● **TASK OBJECTIVE**
Extract from the listing each line in which the word "Switch" appears.

● **MATERIAL PROVIDED**
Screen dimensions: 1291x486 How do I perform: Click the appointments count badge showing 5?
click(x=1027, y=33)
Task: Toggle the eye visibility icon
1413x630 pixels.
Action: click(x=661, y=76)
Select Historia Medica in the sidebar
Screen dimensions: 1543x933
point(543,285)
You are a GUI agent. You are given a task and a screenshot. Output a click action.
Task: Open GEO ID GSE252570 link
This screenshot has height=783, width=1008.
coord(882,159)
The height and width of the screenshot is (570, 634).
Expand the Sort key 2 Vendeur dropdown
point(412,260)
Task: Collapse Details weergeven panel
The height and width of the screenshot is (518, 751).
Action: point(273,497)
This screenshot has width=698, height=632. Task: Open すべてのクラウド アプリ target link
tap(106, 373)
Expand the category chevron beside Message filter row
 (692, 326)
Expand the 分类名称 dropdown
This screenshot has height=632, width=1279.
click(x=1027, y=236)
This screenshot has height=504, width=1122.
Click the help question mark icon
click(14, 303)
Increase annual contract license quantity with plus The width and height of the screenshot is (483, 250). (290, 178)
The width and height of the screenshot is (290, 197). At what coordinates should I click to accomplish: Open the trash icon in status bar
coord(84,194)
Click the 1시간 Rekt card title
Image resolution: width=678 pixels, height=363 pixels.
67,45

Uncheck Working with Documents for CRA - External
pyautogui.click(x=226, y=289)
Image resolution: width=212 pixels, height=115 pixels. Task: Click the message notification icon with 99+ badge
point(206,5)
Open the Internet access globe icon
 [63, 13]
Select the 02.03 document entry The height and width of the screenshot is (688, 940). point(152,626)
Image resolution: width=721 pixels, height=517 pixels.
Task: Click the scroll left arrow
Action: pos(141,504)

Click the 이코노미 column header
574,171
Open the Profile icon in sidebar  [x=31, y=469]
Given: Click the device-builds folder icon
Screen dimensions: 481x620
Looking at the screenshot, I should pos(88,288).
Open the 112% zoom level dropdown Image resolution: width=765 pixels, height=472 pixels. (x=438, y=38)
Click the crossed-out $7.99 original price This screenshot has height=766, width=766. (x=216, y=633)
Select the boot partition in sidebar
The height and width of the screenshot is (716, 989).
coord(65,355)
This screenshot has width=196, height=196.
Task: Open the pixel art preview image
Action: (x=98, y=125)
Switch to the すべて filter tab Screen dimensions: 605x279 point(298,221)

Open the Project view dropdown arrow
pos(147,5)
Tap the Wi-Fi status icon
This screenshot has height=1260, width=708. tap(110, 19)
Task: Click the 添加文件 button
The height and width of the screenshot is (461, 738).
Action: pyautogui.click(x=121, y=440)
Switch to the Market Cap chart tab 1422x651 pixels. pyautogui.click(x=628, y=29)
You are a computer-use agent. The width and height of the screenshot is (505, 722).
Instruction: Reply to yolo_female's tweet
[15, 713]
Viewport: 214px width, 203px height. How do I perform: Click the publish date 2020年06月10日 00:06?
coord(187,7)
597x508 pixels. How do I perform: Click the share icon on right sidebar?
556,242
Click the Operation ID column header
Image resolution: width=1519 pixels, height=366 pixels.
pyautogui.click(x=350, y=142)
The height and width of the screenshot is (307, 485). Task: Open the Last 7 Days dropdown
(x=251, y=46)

● **ANSWER TO THIS TASK**
Switch to the すべて filter tab Screen dimensions: 605x279 point(298,221)
Switch to the Market Cap chart tab 1422x651 pixels. pyautogui.click(x=628, y=29)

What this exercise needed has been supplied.